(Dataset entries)
-=-=-

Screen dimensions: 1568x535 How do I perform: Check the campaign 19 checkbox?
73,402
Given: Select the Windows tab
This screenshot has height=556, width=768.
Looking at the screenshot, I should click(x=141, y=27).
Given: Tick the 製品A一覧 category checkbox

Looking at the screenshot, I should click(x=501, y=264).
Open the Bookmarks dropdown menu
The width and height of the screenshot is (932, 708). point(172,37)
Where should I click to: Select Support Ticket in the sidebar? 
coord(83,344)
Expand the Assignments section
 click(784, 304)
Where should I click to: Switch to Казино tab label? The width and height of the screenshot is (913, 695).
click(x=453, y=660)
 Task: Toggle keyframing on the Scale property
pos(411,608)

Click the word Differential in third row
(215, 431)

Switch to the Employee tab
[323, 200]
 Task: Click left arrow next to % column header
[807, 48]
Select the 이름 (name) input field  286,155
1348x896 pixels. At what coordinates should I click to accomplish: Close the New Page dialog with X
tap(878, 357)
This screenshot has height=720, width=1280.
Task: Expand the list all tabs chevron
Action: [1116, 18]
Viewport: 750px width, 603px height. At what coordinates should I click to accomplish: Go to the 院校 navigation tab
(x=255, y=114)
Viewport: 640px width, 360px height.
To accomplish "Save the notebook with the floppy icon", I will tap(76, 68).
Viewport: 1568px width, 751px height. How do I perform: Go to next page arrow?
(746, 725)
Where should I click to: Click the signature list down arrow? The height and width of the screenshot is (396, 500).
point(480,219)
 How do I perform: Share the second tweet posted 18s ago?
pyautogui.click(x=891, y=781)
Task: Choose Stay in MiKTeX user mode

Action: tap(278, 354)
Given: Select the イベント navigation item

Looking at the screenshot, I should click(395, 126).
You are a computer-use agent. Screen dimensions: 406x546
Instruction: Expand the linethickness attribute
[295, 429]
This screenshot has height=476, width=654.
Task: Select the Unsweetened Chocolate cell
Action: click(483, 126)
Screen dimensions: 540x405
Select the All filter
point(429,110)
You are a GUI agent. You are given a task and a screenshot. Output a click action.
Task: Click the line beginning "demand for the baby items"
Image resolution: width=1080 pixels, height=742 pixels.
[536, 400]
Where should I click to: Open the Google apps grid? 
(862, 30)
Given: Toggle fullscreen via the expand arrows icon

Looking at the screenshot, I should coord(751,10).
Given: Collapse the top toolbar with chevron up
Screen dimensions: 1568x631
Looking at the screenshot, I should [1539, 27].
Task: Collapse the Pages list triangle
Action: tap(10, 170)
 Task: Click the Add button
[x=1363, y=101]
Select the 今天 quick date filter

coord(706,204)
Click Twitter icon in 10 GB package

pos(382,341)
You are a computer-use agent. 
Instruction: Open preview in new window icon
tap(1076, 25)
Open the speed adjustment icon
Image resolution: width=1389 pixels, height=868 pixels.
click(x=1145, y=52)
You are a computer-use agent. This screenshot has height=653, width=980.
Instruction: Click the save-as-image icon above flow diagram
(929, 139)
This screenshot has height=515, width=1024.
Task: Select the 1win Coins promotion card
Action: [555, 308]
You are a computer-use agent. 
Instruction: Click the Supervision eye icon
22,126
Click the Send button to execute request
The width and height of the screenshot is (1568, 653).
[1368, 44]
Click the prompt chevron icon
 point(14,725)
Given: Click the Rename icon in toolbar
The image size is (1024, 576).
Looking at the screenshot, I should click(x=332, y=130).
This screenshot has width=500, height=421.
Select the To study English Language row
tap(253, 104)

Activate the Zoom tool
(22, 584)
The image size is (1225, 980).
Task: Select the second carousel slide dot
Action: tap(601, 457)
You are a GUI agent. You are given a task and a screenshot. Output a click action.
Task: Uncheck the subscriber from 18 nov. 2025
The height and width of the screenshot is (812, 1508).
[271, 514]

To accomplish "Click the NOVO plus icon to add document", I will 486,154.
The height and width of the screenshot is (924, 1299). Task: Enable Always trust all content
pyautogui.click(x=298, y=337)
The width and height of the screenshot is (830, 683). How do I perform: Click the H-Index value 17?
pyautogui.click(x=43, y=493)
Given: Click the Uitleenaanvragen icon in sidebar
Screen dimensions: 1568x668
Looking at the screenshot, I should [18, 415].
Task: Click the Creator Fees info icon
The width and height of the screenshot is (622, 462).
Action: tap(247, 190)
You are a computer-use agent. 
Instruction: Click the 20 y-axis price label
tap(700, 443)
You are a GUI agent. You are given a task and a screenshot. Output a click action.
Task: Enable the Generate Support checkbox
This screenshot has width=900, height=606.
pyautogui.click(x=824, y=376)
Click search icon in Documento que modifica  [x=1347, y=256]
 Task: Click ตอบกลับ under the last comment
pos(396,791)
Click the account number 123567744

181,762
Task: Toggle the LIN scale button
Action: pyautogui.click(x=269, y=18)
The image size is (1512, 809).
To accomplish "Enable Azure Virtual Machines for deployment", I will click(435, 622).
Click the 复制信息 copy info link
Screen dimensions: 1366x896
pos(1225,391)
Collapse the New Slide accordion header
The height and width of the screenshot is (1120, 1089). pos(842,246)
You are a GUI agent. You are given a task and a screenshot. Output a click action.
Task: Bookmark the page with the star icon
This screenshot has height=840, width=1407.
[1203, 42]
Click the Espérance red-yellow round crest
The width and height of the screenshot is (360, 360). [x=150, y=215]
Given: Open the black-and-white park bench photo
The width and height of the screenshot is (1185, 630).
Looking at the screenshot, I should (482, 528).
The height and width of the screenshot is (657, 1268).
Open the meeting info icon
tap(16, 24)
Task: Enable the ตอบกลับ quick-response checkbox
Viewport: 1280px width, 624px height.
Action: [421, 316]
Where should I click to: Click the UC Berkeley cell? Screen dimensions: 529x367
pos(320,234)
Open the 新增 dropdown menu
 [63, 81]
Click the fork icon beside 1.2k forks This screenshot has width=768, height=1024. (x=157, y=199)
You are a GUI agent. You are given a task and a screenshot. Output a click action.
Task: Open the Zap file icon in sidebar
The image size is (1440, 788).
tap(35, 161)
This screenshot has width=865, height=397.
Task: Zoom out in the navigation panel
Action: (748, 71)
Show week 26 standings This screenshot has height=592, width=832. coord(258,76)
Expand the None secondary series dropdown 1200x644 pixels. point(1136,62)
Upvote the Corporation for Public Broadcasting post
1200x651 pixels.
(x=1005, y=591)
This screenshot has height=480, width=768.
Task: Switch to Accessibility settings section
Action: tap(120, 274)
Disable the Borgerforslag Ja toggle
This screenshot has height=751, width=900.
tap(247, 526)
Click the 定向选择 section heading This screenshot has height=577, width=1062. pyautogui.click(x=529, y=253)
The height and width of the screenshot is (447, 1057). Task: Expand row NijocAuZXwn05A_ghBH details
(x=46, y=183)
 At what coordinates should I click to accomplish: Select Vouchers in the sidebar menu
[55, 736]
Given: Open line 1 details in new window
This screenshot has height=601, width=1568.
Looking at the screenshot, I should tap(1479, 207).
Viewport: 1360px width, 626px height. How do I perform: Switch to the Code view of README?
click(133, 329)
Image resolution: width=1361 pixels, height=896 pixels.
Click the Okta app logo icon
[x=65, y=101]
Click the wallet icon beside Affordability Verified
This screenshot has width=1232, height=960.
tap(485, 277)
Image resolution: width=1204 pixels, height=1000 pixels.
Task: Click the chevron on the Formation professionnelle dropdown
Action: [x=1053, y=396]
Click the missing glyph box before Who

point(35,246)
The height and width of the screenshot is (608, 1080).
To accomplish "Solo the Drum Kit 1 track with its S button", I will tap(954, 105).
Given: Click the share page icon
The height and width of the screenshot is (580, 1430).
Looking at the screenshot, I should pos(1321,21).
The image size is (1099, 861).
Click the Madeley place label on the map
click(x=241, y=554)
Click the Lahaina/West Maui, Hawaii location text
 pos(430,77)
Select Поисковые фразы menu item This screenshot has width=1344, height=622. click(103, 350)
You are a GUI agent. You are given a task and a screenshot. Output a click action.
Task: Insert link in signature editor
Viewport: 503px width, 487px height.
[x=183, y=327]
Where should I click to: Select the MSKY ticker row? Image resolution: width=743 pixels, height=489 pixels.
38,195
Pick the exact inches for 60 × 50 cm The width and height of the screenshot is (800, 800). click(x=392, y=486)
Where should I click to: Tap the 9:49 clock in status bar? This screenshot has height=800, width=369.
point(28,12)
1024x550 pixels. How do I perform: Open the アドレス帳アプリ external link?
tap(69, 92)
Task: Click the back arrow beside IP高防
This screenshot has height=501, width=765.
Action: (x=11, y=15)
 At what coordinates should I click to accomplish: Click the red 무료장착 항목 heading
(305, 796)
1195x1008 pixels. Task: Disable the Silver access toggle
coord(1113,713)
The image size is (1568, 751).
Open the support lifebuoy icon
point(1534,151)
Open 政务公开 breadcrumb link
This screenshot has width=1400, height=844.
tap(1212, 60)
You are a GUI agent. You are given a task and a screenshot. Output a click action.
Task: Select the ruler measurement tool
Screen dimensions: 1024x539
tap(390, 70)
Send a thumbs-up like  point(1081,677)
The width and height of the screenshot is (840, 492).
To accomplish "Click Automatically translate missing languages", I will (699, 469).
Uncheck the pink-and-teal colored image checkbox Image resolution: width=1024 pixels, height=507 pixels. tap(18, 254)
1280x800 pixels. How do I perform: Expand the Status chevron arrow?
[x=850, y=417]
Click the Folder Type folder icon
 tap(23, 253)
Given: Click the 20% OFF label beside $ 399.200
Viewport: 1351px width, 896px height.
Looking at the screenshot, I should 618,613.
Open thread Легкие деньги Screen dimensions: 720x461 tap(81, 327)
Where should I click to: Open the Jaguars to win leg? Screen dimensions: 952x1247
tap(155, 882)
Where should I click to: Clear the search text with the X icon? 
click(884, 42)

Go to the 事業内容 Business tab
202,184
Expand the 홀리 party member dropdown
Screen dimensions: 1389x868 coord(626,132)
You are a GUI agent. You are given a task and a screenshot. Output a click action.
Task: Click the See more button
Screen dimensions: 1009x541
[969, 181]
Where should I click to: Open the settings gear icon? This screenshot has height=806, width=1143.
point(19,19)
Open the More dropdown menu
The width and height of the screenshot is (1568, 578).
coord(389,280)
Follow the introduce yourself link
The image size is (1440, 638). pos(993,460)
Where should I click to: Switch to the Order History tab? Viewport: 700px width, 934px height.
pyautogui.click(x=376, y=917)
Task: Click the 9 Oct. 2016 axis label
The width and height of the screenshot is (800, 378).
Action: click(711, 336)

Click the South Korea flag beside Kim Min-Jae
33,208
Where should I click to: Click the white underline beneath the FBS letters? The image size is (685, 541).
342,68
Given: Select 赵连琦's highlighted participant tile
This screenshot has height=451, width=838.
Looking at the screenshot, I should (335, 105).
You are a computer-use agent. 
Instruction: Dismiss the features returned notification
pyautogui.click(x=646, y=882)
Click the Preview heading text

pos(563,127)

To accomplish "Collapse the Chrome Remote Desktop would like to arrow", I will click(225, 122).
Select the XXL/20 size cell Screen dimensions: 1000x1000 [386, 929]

-=-=-

EXERCISE
Using the records above, set down exactly the lines from the one with "Where should I click to: Open the Google" through the one with "Given: Collapse the", inclusive, and nothing more.

EXPECTED ANSWER
Where should I click to: Open the Google apps grid? 
(862, 30)
Given: Toggle fullscreen via the expand arrows icon

Looking at the screenshot, I should coord(751,10).
Given: Collapse the top toolbar with chevron up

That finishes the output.